Publié chaque semaine, le lundi, l'œuvre sera découpée en chapitres, et disponible, donc, sur les sites des revendeurs traditionnels, Fnac, Amazon et izneo. 

 

Bon, mais qu'est-ce que le simultrad ? Comme son nom l'indique fort bien, il s'agit d'un exercice de traduction simultanée, un peu comme il s'en fait à la Commission européenne. Kana avait d'ailleurs tenté le coup, en août 2014, avec une application simultrad, qui laissait rêveur : proposer au lectorat ultra-connecté des solutions numériques répondant aux habitudes. 

 

Les chapitres étaient vendus 89 centimes et l'épisode complet pour 4,49 €. L'application permettait alors de mettre en vente le nouveau chapitre, en même temps que sa sortie au Japon.

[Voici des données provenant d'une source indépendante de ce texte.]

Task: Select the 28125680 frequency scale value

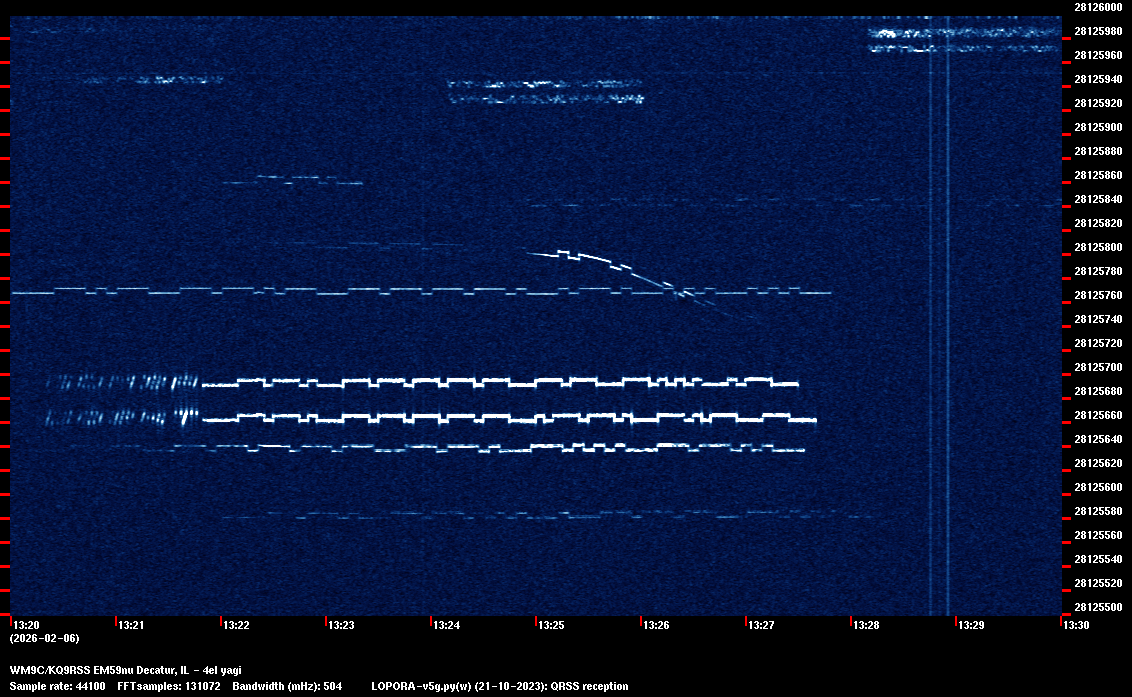Action: 1097,391
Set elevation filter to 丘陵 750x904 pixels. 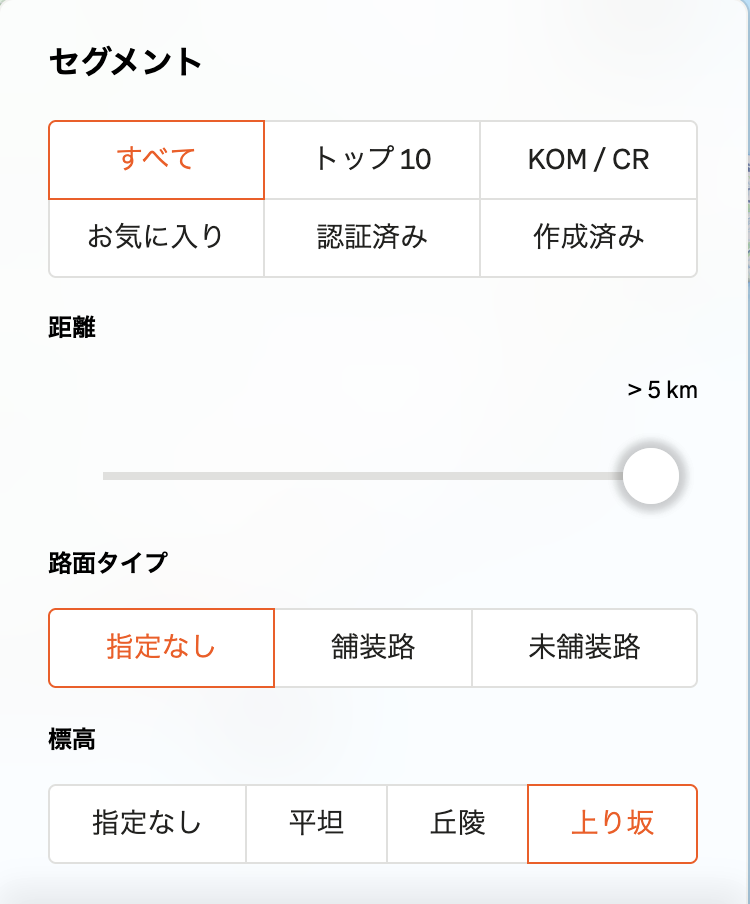point(457,823)
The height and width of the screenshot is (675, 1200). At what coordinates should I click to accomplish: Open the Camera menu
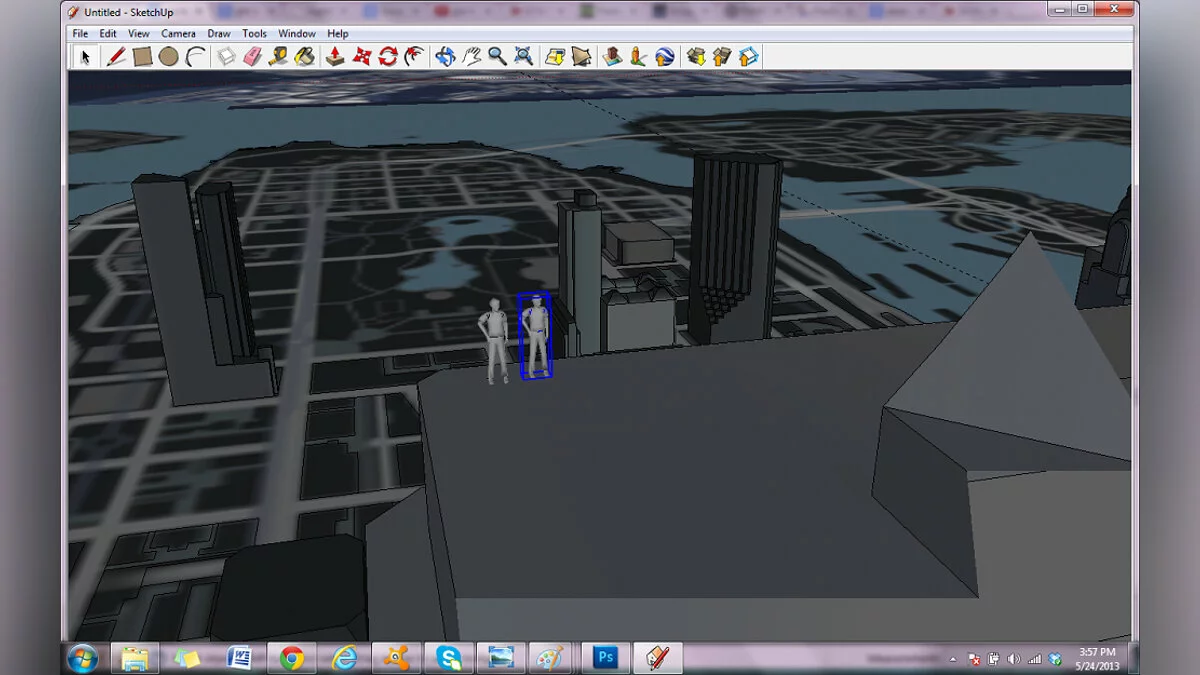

Plus qu'une simple adaptation à l'évolution des modes de lecture, l'éditeur entendait lutter contre le piratage par cette offre légale, « une alternative aux scantrad pirates ».

 


 

 

Restait à savoir quel sera le prix public des chapitres pour Naruto Gaiden – une interrogation qui pourrait faire toute la différence. En l'occurrence, 49 centimes. Un tome de Naruto comptait 10 à 11 chapitres, mais il est difficile de s'avancer, puisqu'il s'agit là d'un spin-off. 

 

Rappelons que le simultrad fait des émules, puisque Pika s'était également lancé le 18 mars dernier dans une solution identique. « C'est un travail collectif qui nécessite une coordination rigoureuse. Il y a au moins cinq personnes qui travaillent à la réalisation de la traduction, du lettrage, de la maquette, sans compter notre travail en interne pour l'éditorial, et surtout pour la commercialisation et la distribution auprès des e-libraires », promettait l'éditeur

 

Pour l'heure, aucun bilan n'a été communiqué par Kana sur le lancement de son application, quant à Pika, il est évidemment trop tôt pour savoir quoi que ce soit.

 

Valoriser la traduction professionnelle est une chose, combattre les pirates en est une autre. D'autant que les fans se plaignent régulièrement de ce que les traductions des Teams semblent plus réalistes, ou simplement fidèles aux textes originaux. Difficile donc de se laisser convaincre par une offre légale qui ne serait, de ce point de vue, pas attractive. 

  

Et pour les plus grandes brutes devant l'éternel, sachez le Boruto, le film Naruto, sera dans les salles japonaises le 7 août prochain et qu'un premier trailer est disponible.